Lebensgestaltungskompetenzen – das ist in der Tat der Begriff, der deutlich macht, worum es uns geht, wenn wir darauf dringen, dass die Ernährungs- und Verbraucherbildung einen festen Platz in der Allgemeinbildung erhält. Ein Bereich davon ist die gesundheitsfördernde Ernährung. Alle meine Vorredner/-innen haben darauf hingewiesen: Das Ernährungsverhalten manifestiert sich in der Regel bereits im Kindesalter. Einmal erworbene Ernährungsmuster werden oft ein Leben lang beibehalten.
Daher kommt der frühzeitigen und nachhaltigen Vermittlung von Wissen über Lebensmittelzusammensetzung und Esskultur, über Ernährungsphysiologie und Zusammenhänge zwischen Ernährung und Gesundheit sowie eben auch der Vermittlung von Kompetenzen im Umgang besonders mit frischen Lebensmitteln eine besondere Bedeutung zu. Wir müssen zudem konstatieren, dass in den Elternhäusern schon sehr viel an Kompetenz verloren gegangen ist.
Deswegen muss Ernährungs- und Verbraucherbildung altersgerecht schon in der Kita beginnen.
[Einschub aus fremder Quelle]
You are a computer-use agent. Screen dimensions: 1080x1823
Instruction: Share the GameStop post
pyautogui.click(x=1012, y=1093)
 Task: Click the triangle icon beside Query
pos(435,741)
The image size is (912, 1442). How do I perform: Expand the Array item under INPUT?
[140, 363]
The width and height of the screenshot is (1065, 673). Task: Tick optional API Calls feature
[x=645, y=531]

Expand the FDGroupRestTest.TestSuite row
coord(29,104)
Es geht darum, dass Schülerinnen und Schüler die Zusammenhänge zwischen Ernährung und Gesundheit reflektieren und eine gesundheitsförderliche Ernährung für sich und auch für andere gestalten können. Es geht auch darum, dass sie ein positives Selbstkonzept durch Essen und Ernährung entwickeln. Die wachsende Rate von Essstörungen bei Mädchen und Jungen mahnt uns dabei beständig.
In der Ernährungs- und Verbraucherbildung geht es aber auch um finanzielle Allgemeinbildung bei einem bewussten, reflektierten, nachhaltigen Lebensstil. Junge Menschen sollen die notwendigen Kompetenzen entwickeln, um individuell und sozial verantwortlich vorausschauend handeln und die Folgen ihres Handelns dann auch abschätzen zu können. Das gilt unter anderem im Haushalt, in der Budgeteinteilung, in der Schuldenproblematik wie in der sozialen Vorsorge.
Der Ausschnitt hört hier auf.